Thursday, May 21st from 5:30–7 PM at the Ag Hall


Join us for this panel with Ridge Shinn, the executive director of the Northeast Grass-Fed Beef Initiative, and four island farmers about the past, present, and future of island-raised meat!

Ridge Shinn is the Executive Director of Northeast Grass-Fed Beef Initiative (NGBI). NGBI recently received a Henry P. Kendall Foundation grant to support their collaborative work at Vermont State University in establishing a grass-fed beef supply chain for VTSU cafeterias. NGBI has also submitted a 24-credit Regenerative Grazing curriculum to VTSU. Ridge has been a leader in the shift from feedlot production to raising cattle on a diet of 100% grass and forages. His work has been recognized in Time Magazine, Atlantic Monthly, New York Times, Wine Spectator, and Smithsonian.

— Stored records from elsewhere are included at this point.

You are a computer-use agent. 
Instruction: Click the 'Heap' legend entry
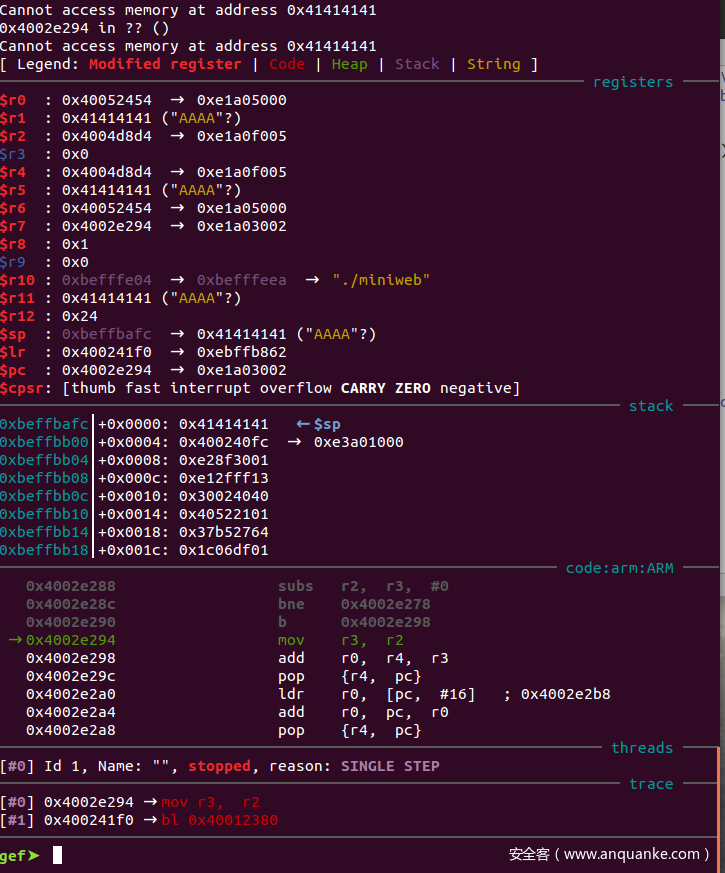349,64
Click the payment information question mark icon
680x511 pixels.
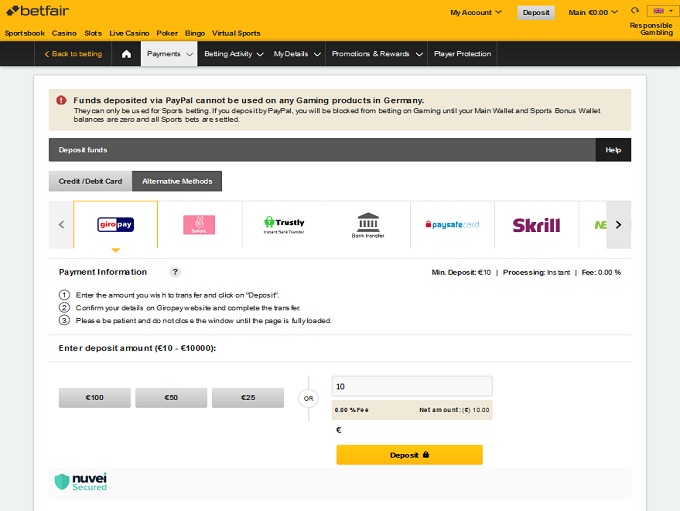[175, 272]
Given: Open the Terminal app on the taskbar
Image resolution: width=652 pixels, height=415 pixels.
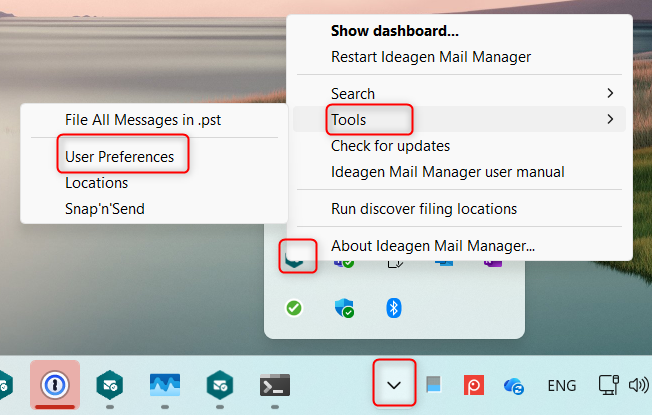Looking at the screenshot, I should pyautogui.click(x=274, y=385).
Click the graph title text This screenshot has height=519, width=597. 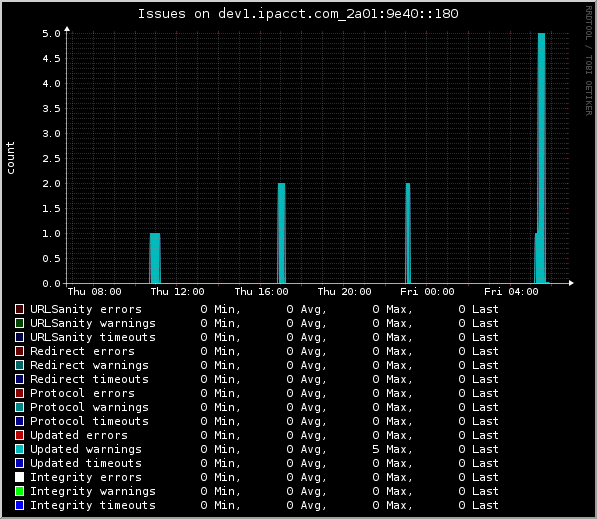point(298,14)
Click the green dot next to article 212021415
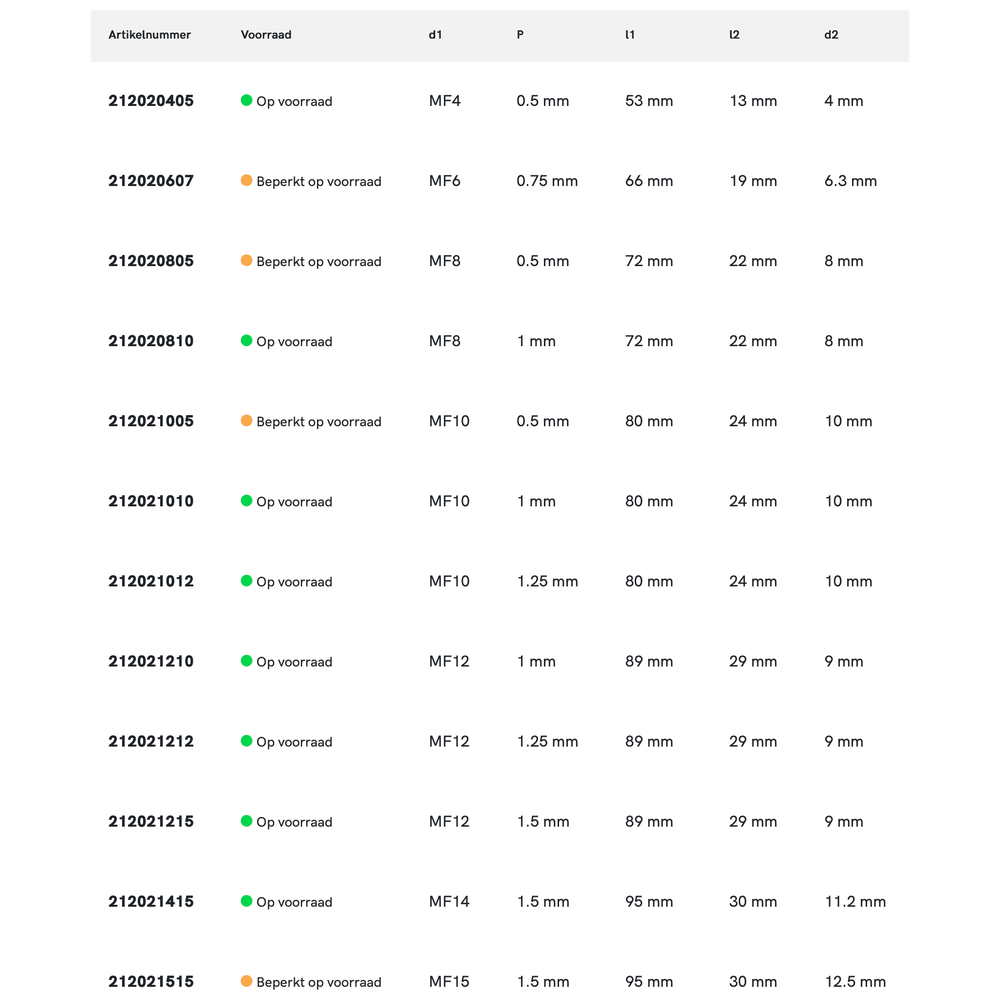Viewport: 1000px width, 1000px height. (246, 900)
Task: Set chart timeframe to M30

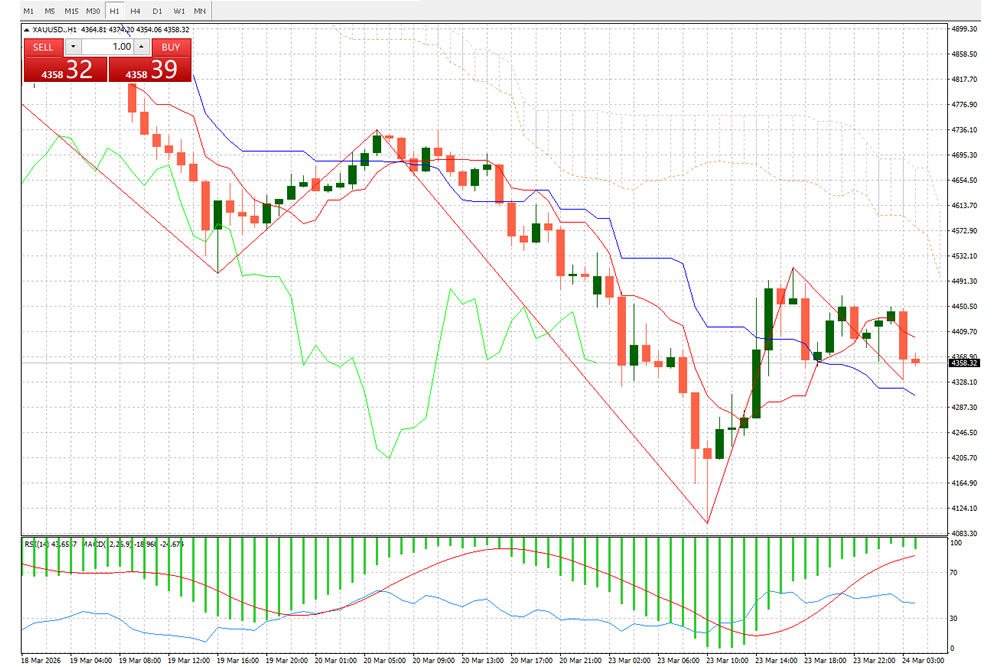Action: 93,10
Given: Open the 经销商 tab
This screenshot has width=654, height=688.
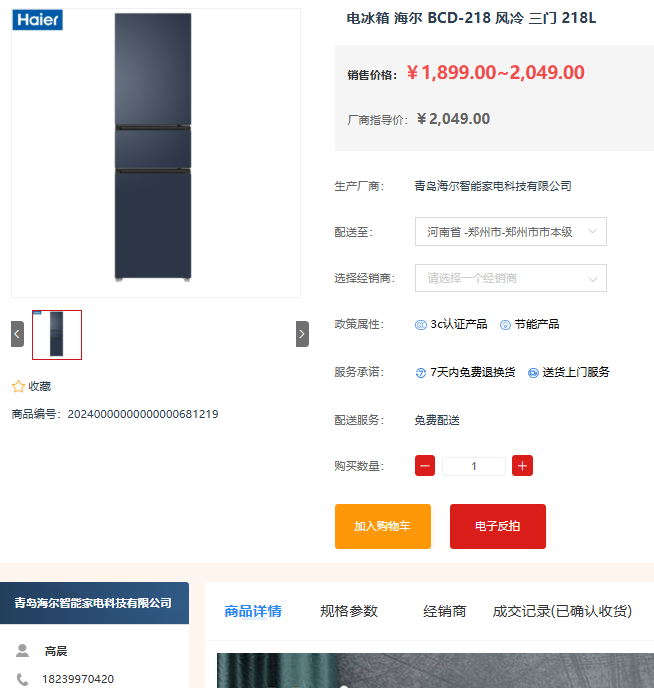Looking at the screenshot, I should tap(444, 611).
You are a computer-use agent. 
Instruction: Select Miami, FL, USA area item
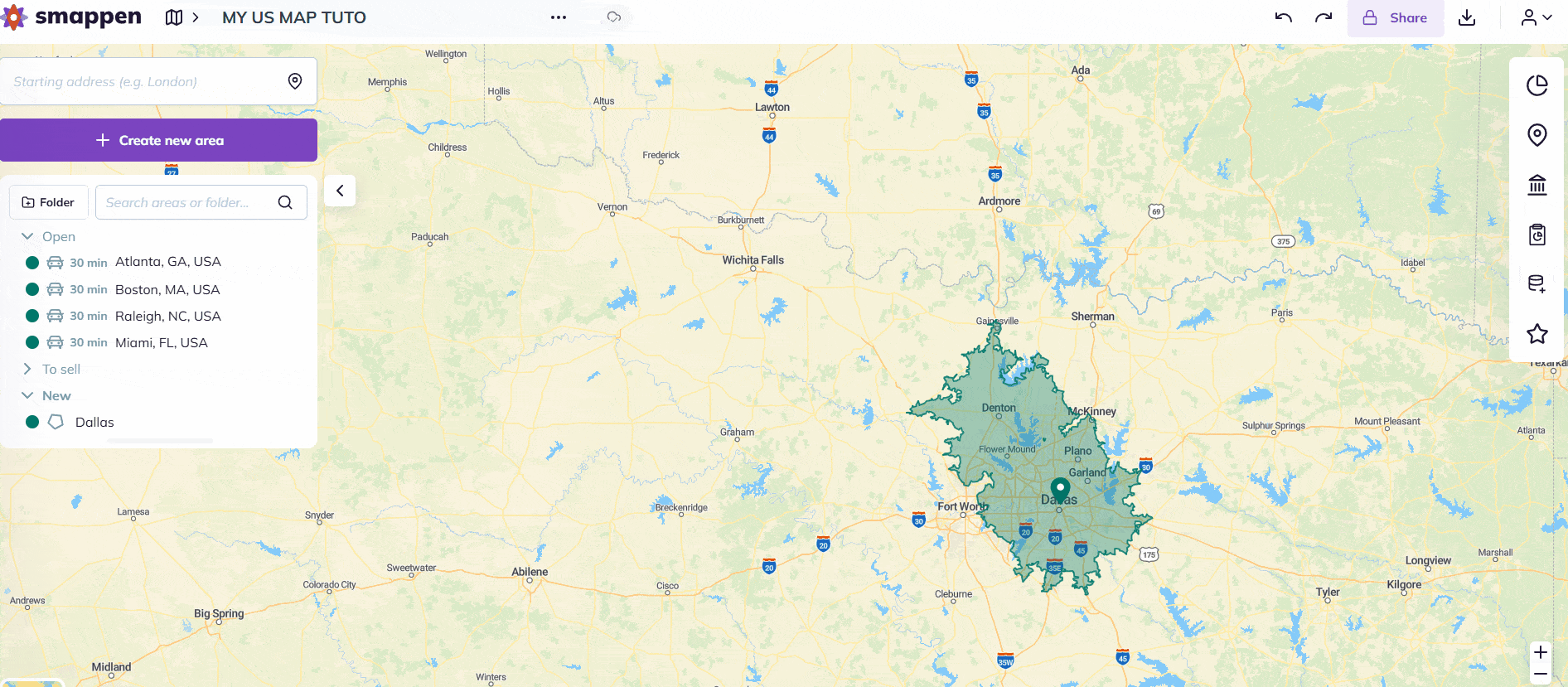[161, 342]
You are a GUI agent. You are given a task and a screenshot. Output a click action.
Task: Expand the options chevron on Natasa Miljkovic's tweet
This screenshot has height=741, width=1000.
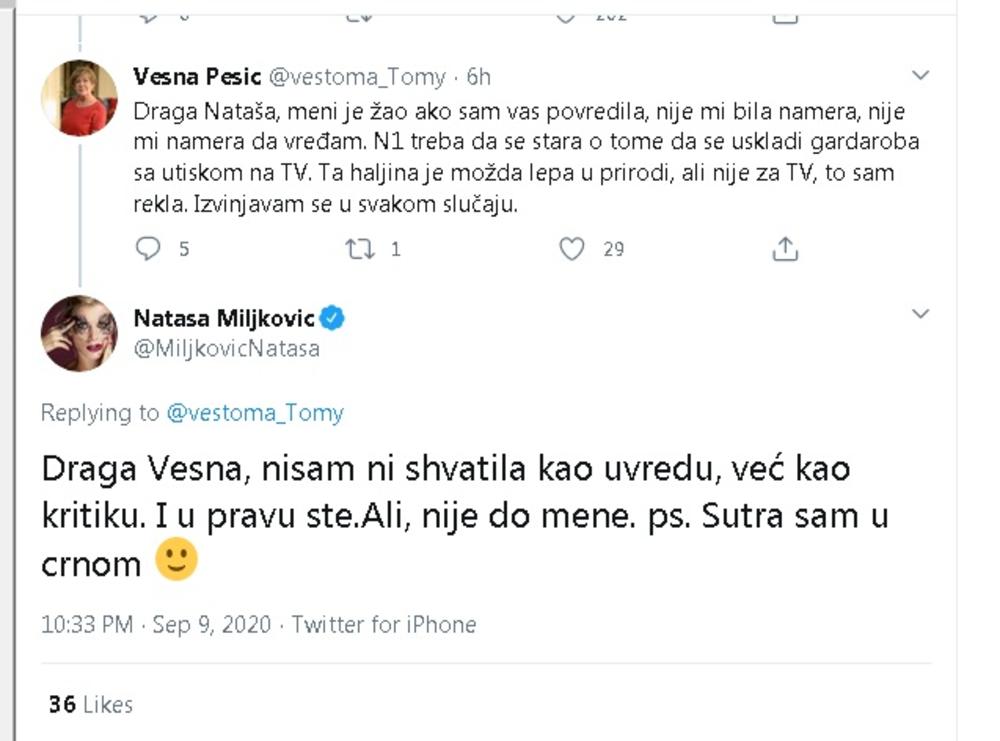tap(921, 315)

Christian Walkis grew up on island and started farming in 2009. He was a founding team member at Slip Away Farm on Chappaquidick. Alongside farming, Christian is an accomplished bread baker with a background in professional production baking. He joined the livestock team at Slough Farm in 2022, becoming Farm Manager in 2024. When he’s not wrangling animals, Christian enjoys taking his children to the beach, playing tabletop games, making pizzas and frying up donuts.

Dan Athearn
returned to the Vineyard and Morning Glory Farm after receiving a degree in aquaculture from the University of Maine. He quickly became indispensable on the farm as a skilled machine operator and irrigation specialist. Although he spends many hours in the tractor seat working the soil and tending the crops, Daniel still maintains his presence on the water with recreational fishing, lobstering, gathering and sailing.

Jo Douglas runs two farming enterprises: Fork to Pork and Leaf to Beef. With Fork to Pork, she raises 31 pigs entirely on food scraps collected from restaurants, grocery stores, and other food establishments. And with Leaf to Beef, she raises 10 grass-fed beef cattle on a dozen leased pastures across the island.

When Mitch Allen-Posin came to the Vineyard fifty-one years ago, he was lucky enough to meet Clarissa Allen, who had inherited her family farm in Chilmark. The farm had been in her family since 1762 and together they began Allen Farm Sheep and Wool Company. Researching sheep farming, he learned of a different way of fencing that had originated in New Zealand. This led him to learn the importance of grass-based farming, rotational grazing, compost tea, and how important the microbiome is to grass-based agriculture.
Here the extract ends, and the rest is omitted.